Knowing when to change SQL, indexes, or schema instead of forcing hints

Overview

Knowing when to change SQL, indexes, or schema instead of forcing hints is a core SQL Server tuning judgment. Query hints, table hints, forced plans, and Query Store hints can be useful, but they are usually targeted interventions. They tell the optimizer to behave in a particular way without necessarily fixing the reason the optimizer struggled.

Durable tuning often comes from improving the query shape, giving the optimizer better indexes and statistics, or changing a schema that makes efficient access impossible. A hint may be the right short-term mitigation during an incident, but it can become technical debt if it locks the system into a plan that no longer fits the data.

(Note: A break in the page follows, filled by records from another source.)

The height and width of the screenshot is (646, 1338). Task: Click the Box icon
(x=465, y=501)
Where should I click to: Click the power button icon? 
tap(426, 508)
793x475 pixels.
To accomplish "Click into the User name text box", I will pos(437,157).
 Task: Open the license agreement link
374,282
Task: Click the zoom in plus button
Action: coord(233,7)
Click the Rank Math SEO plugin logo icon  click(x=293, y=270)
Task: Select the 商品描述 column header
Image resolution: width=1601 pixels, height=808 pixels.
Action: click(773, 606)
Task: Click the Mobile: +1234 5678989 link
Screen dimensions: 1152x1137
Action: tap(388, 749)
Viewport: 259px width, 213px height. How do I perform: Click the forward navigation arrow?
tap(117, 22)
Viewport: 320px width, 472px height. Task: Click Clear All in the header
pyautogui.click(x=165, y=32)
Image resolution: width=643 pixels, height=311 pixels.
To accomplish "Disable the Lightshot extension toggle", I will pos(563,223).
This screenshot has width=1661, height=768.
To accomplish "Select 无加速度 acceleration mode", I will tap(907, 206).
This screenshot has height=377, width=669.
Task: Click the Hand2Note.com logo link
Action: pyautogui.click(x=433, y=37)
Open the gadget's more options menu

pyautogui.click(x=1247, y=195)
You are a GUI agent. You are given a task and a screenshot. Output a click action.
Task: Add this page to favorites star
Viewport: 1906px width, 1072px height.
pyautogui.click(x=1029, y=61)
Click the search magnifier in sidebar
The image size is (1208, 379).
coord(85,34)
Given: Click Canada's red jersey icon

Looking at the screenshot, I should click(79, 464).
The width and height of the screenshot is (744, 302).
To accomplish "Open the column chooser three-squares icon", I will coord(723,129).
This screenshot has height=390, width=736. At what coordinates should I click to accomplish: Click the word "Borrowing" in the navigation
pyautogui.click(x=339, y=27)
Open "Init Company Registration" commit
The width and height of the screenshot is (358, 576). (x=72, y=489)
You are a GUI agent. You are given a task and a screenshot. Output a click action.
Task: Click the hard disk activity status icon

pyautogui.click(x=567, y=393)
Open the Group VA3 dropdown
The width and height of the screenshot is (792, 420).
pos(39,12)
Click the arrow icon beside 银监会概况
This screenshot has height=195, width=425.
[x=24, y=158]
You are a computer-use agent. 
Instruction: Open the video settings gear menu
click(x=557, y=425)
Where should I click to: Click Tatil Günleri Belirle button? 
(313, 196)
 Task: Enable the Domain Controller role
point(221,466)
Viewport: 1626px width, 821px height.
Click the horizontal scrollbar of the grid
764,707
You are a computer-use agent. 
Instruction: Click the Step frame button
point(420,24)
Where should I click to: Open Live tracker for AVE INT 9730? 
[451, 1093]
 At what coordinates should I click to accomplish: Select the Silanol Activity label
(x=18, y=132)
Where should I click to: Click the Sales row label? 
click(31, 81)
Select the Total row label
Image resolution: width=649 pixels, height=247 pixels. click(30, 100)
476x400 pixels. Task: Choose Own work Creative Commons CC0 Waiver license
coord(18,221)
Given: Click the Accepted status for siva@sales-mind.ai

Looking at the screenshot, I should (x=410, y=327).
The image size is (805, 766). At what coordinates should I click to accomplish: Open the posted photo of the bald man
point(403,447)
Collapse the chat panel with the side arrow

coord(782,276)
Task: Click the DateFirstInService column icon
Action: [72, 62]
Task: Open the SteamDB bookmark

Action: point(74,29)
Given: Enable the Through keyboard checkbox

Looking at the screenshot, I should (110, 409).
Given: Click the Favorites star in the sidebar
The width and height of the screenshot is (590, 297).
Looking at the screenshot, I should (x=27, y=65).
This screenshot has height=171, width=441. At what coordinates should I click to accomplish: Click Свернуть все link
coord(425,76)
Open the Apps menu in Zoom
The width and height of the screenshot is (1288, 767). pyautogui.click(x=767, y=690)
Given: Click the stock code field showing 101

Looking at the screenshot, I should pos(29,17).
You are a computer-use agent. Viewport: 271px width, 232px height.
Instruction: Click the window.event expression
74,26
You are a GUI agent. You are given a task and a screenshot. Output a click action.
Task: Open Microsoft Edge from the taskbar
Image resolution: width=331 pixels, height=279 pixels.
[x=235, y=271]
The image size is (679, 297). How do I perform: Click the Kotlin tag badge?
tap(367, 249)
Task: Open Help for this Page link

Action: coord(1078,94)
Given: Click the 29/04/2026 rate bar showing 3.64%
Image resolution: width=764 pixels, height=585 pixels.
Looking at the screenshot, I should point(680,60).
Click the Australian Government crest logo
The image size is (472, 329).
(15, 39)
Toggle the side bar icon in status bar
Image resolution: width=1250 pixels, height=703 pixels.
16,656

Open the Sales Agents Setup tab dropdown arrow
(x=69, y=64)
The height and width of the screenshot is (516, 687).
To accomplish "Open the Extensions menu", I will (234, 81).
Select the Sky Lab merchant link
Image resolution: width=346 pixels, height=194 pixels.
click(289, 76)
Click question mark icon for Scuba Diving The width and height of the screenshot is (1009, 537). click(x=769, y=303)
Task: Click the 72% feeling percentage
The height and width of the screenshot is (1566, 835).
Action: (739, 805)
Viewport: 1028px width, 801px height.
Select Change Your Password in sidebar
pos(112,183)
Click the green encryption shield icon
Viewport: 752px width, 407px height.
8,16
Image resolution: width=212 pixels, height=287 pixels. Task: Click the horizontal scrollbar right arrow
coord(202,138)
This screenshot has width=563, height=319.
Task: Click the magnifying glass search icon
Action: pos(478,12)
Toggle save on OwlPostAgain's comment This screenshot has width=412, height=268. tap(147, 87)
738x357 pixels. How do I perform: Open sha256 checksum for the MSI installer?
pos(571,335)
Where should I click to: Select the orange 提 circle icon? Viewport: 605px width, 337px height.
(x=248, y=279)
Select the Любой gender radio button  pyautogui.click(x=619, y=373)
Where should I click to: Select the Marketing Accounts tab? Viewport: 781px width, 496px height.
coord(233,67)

For interviews, this topic matters because it separates candidates who can memorize hints from candidates who can diagnose root causes. Strong answers explain the trade-off: hints can stabilize a known problem quickly, while SQL, index, statistics, or schema changes usually address the underlying data access pattern.

Core Concepts

What Hints Do

Hints influence the optimizer's choices. They can affect join strategy, memory grants, degree of parallelism, recompilation, index access, locking behavior, cardinality-related behavior, and other plan decisions.

Examples include:

  • OPTION (RECOMPILE).
  • OPTIMIZE FOR.
  • MAXDOP.
  • Join hints such as HASH JOIN, MERGE JOIN, and LOOP JOIN.
  • Table hints such as FORCESEEK.
  • Query Store hints.
  • Query Store plan forcing.

Hints can be helpful, but they should usually be applied after understanding the cause.

Why Hints Are Risky

Hints can make a plan less adaptable. SQL Server's optimizer normally considers statistics, indexes, cardinality estimates, costing, available operators, and compatibility-level features. A hint narrows the search or overrides part of the decision.

Risks include:

  • The hint works for one data distribution but fails later.
  • The hint helps one parameter value and hurts another.
  • The hint hides missing indexes or poor SQL shape.
  • The hint becomes stale after schema or data changes.
  • The hint prevents newer optimizer features from helping.
  • The hint makes future troubleshooting harder.
  • Some hints can prevent a valid plan and cause errors.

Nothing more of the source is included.